Clarck Nsikulu

Personal information
- Full name: Clarck Nsikulu Nsumbu
- Date of birth: 10 July 1992 (age 34)
- Place of birth: Lille, France
- Height: 1.80 m (5 ft 11 in)
- Positions: Left winger; forward;

Youth career
- 0000–2012: Lille
- 2012–2013: Évian

Senior career*
- Years: Team / Apps / (Gls)
- 2011: Lille B / 2 / (0)
- 2012–2014: Évian B / 22 / (11)
- 2012–2016: Évian / 62 / (8)
- 2016–2017: Stade Lavallois / 27 / (1)
- 2017–2018: Platanias / 29 / (5)
- 2018–2021: Atromitos / 66 / (7)
- 2021–2022: Boulogne / 30 / (6)
- 2023–2024: Wasquehal / 17 / (7)
- 2024–2025: Beauvais / 11 / (3)
- 2025–2026: La Roche VF / 30 / (7)

International career^{‡}
- 2013: DR Congo U20 / 4 / (0)

= Clarck Nsikulu =

Congolese footballer (born 1992)

Clarck Nsikulu Nsumbu (born 10 July 1992) is a professional footballer.

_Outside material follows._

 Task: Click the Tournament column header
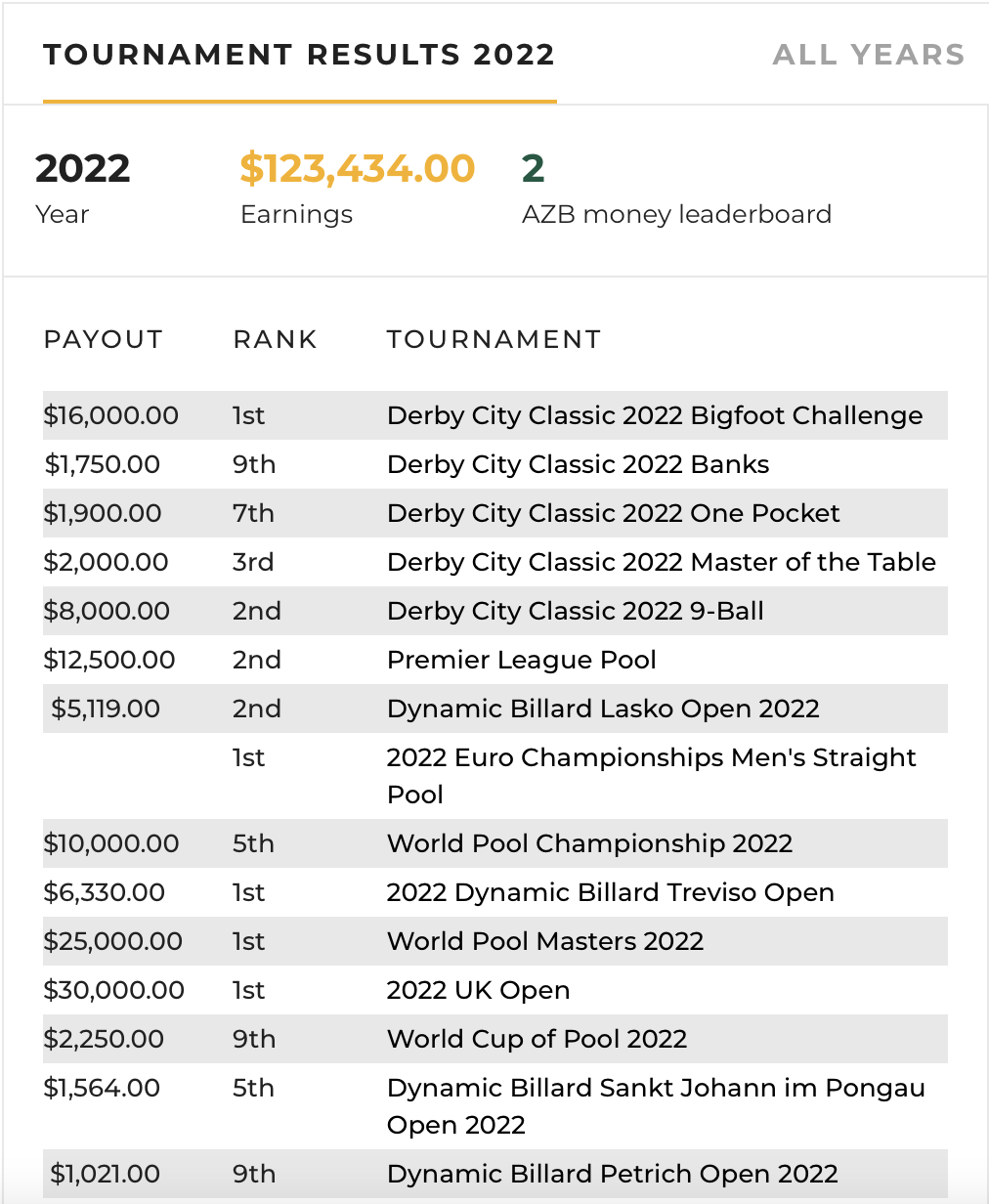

Born in France, he represented DR Congo internationally.

==Club career==
Born in Lille, France, Nsikulu joined Évian in January 2012 from Lille OSC. He made his Ligue 1 debut during the 2012–13 season. In his first season with Évian, he scored one goal out of six games. On 4 December 2013, he scored the opening goal in 2–0 home win over Paris Saint-Germain.

==International career==
Nsikulu represented the DR Congo U20 at the 2013 Toulon Tournament.